Sunnyvale, California (PRWEB) February 19, 2013
Like many online retailers, Holmes Jewelry, of Arizona, US, had installed Aco, the Acobot chat bot, on its home page, in order to answer customer queries intelligently, promptly and efficiently, round the clock. However, one day the CEO of Acobot LLC, Vic Duan, was advised that Holmes had disabled its bot, also known as a virtual agent. Vic wanted to know why, so his first port of call was the Holmes blog, where he found a post title “The Acobot Experiment is Over”.
Vic contacted Holmes, to be told by general manager Brandon Holm: “.. Let me say that the product is very well written … It is very user friendly, and has many features that make the user experience appealing.”
However, Brandon continued, the service was so lifelike that a customer had mistaken the virtual agent for a real person and had been upset that Aco wasn’t answering all her questions to her satisfaction. So she called Holmes Jewelry to complain about the agent and then became angry on hearing she’d actually been interacting with a very clever example of intuitive, artificial intelligence software.
This wasn’t the first time staff at Acobot had heard stories about the convincing nature of their offspring.
Vic Duan explains: “On a weekly basis, we received customer comments about the lifelike nature of our virtual agent and how so many users believed they were chatting to a human. But we were also learning of a downside: when users discovered they were dealing with an artificial intelligence, many of them resented the fact and became upset, which was bad for business. Indeed, this explained why some online stores, like Holmes, had stopped using a service they otherwise valued.”
Brandon Holm’s solution to a customer complaint had been to disable Aco. But, as a result, his business had also lost the facility to answer customer questions immediately, any time. And, like any small business, Holmes lacked the resources to provide live human interaction round the clock.
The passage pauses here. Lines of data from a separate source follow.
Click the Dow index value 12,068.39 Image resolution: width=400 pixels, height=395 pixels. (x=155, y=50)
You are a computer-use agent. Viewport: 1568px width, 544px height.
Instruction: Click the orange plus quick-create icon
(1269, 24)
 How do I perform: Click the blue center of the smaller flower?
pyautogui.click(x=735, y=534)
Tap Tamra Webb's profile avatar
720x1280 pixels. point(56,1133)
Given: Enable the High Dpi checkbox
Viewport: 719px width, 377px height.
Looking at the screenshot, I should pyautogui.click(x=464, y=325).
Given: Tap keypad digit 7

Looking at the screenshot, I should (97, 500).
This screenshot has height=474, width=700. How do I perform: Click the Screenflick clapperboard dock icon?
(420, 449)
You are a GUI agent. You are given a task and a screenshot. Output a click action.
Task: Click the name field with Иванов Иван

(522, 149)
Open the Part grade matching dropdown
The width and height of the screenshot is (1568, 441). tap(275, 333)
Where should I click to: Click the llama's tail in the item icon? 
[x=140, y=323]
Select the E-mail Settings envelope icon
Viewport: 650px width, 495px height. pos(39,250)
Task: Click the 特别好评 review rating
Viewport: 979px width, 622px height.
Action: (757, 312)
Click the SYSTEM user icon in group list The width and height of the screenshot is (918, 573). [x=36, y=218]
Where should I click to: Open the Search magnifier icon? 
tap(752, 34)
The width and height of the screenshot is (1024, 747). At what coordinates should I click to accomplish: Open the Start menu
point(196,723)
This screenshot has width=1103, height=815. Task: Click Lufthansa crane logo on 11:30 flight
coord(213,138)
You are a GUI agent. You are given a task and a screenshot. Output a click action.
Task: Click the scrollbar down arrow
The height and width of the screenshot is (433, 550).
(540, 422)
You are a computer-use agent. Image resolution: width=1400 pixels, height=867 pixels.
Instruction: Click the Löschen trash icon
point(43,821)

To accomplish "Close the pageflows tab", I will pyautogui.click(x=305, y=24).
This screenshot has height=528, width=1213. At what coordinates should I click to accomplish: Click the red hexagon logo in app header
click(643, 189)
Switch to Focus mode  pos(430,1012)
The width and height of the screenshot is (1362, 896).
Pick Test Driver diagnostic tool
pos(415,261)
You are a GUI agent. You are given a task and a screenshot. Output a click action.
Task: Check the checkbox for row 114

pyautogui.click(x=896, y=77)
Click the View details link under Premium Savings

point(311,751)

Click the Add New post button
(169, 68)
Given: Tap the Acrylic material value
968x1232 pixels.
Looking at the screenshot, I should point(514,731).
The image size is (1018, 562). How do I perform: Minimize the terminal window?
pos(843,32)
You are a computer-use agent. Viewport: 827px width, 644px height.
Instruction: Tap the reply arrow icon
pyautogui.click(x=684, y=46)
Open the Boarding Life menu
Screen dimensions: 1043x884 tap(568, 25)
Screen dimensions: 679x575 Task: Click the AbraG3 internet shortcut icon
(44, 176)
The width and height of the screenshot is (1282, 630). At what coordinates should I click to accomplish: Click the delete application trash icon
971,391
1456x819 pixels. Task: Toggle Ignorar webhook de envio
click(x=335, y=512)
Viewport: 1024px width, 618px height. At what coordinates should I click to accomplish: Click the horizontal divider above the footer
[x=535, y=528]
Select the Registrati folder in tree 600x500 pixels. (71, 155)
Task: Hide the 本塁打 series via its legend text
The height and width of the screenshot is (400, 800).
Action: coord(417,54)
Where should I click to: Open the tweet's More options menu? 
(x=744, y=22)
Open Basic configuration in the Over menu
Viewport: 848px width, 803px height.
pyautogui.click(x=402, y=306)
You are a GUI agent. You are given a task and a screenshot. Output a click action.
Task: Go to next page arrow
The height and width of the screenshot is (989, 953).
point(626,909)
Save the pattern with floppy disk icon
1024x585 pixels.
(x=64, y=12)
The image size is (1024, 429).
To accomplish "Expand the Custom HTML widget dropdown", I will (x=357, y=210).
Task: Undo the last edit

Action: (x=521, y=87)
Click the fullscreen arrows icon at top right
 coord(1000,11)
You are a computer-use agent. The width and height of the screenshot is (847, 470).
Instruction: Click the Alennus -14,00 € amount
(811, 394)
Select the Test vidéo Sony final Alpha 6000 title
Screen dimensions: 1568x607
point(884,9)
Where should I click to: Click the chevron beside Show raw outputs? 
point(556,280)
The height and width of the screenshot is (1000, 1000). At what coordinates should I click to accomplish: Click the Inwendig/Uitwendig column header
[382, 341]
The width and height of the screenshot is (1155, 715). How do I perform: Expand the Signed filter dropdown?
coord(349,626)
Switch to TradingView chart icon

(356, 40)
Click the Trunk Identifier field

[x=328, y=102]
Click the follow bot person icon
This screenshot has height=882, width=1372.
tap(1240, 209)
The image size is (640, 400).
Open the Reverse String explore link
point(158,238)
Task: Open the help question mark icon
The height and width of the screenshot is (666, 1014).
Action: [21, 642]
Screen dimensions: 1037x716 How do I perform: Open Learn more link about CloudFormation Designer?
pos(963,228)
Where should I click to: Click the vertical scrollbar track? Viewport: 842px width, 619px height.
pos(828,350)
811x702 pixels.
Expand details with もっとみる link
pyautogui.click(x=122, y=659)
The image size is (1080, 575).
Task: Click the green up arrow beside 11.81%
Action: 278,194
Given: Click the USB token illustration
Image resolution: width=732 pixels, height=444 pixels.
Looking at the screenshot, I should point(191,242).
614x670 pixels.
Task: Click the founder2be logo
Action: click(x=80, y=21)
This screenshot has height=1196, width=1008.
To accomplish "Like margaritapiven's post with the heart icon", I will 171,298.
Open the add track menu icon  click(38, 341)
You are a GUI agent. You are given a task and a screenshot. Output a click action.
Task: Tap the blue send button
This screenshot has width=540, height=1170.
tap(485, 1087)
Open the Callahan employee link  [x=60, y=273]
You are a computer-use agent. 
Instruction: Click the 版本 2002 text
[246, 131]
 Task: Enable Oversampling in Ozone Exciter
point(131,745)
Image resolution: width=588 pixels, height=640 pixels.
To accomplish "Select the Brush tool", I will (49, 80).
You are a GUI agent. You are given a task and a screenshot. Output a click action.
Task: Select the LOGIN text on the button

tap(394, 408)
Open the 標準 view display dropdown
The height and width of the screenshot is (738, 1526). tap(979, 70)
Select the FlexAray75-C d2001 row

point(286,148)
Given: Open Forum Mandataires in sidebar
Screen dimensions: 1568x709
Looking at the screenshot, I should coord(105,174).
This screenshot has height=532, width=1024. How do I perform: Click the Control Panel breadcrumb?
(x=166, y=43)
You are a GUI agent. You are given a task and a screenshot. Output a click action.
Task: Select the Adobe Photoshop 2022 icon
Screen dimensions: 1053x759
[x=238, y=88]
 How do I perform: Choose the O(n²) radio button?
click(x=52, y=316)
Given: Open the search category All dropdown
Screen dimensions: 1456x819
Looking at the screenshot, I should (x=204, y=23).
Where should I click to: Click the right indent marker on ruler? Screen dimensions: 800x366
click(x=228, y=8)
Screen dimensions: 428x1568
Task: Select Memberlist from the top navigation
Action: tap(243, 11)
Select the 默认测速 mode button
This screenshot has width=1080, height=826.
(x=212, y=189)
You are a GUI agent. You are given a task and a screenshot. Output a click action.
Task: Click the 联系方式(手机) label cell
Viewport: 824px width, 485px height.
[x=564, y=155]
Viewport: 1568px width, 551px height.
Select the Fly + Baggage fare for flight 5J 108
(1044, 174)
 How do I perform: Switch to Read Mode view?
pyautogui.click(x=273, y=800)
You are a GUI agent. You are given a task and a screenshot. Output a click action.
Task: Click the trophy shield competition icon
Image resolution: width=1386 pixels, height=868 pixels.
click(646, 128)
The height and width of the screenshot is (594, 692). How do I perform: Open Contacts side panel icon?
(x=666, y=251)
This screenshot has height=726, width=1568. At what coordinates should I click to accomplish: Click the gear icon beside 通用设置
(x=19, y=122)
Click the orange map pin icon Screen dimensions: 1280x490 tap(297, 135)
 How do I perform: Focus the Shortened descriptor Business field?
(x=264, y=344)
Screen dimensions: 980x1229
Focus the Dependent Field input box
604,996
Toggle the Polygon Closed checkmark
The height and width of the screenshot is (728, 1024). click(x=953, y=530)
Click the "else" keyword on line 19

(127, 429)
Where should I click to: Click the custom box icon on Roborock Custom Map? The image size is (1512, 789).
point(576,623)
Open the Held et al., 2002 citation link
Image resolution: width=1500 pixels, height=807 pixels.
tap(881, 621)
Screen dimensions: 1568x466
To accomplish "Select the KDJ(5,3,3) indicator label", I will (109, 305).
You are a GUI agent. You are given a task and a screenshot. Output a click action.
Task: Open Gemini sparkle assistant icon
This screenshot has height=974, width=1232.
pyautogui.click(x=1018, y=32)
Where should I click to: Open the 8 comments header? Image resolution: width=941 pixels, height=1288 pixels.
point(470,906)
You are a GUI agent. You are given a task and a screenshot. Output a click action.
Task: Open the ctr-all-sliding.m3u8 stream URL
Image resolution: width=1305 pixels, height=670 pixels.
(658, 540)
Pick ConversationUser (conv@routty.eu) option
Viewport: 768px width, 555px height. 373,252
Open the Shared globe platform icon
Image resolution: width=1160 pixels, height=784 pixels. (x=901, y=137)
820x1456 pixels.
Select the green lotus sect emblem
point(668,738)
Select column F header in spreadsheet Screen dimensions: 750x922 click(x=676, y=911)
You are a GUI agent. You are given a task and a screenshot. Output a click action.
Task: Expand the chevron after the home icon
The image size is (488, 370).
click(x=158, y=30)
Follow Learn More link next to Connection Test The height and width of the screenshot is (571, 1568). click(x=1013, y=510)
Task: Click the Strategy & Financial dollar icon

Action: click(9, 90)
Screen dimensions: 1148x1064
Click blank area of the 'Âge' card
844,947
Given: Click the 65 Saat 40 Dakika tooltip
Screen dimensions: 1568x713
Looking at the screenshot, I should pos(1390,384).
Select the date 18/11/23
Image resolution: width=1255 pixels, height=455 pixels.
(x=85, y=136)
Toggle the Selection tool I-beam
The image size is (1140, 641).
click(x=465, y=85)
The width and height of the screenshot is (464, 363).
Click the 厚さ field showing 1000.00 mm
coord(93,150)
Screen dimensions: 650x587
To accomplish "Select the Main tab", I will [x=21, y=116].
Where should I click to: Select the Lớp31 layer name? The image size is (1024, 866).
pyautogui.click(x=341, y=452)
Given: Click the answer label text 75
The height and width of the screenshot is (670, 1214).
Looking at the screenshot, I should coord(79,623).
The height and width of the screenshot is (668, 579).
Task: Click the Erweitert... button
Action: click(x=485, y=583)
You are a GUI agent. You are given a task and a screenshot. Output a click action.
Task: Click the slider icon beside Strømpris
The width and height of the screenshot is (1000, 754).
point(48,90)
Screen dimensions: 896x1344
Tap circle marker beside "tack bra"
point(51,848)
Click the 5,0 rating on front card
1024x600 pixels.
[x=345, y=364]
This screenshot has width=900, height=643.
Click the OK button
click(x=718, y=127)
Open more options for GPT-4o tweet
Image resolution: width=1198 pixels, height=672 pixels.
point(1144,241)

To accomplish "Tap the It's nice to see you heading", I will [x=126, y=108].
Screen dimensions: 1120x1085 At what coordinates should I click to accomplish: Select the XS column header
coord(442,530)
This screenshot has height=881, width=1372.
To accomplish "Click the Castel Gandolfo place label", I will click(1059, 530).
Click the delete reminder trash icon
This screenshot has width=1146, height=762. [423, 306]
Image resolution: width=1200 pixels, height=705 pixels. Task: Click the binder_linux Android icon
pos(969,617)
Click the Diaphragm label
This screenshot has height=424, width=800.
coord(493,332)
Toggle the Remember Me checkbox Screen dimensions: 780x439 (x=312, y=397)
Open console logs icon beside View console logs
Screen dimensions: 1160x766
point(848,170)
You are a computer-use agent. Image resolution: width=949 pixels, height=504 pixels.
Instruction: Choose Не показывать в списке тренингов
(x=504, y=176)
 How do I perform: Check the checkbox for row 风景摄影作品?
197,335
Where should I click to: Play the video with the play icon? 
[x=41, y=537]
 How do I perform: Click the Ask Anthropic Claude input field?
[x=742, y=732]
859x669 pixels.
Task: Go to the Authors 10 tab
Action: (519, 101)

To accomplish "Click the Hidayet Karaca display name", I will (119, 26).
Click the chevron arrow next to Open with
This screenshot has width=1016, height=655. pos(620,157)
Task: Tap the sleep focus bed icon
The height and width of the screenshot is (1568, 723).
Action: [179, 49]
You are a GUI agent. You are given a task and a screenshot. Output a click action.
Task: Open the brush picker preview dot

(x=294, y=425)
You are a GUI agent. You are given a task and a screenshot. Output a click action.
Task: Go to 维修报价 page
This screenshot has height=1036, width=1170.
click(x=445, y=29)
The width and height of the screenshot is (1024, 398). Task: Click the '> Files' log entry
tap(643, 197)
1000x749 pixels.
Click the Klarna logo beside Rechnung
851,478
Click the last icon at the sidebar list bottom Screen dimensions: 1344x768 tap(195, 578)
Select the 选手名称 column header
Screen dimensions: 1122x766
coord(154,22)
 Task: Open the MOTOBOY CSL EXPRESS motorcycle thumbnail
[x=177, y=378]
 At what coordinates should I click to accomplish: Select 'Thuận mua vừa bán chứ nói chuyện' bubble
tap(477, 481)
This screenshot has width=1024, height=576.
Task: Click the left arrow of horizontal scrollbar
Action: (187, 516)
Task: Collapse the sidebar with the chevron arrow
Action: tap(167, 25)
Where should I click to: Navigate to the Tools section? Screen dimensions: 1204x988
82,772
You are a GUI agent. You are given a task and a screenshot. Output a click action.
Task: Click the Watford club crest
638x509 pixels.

As Vic says: “Customer complaints were not good for business, but neither was the loss of 24/7 customer service.”
Vic had a better answer: “Once we realized the exact nature of the problem, the response was so simple. We re-programmed Acobot to tell users, up front, that they were interacting with a computer. That’s all we had to do.
“Immediately, the situation was resolved: the complaints fell away and customer concerns dried up.”
Acobot apologized to Holmes, explained the improvement and invited Brandon to try again. The jewelry retailer took several weeks to consider the request but eventually said yes: if the ‘realism’ issue was fixed, Acobot offered too good a resource for his company to ignore the benefits.
Holmes Jewelry is now very satisfied with Acobot. “I am still having some issues with people believing the bot is a human (especially in China, but not an issue), so I adjusted our opening greeting to reflect the automated aspect as well…” Brandon wrote in an email, “Still a great program and I believe we will keep Aco around for a long while.”
Vic Duan concludes: “The Holmes Jewelry service has been running Aco again for some time and it’s not only enjoying the previous benefits, without the concerns, but is also discovering new advantages, such as an unexpected decline in spam and a rise in encouraging jewelry customers to use the phone, where the best selling takes place. And it’s all happened since Aco started interacting once more.”
Acobot can be seen live on the Holmes Jewelry site at http://www.holmcomm.com/.
About Holmes Jewelry, Inc.
Holmes Jewelry, established in 2006, is a online jewelry boutique specializing in celtic, medieval, and other jewelry items. The company also has Lord of the Rings, The Hobbit, and Wheel of Time licensed jewelry. The company ships their jewelry throughout the United States and to 53 international destinations.
About Acobot LLC
Acobot LLC is an AI chat company established in May 2012. Its history goes back to 2009 when a team at Acosys began an R&D project on AI, then launched its first AI product in the final week of 2011. Based on the positive feedback from the first batch of trial users, the company decided to spin off Acobot as a stand-alone company, focused on AI.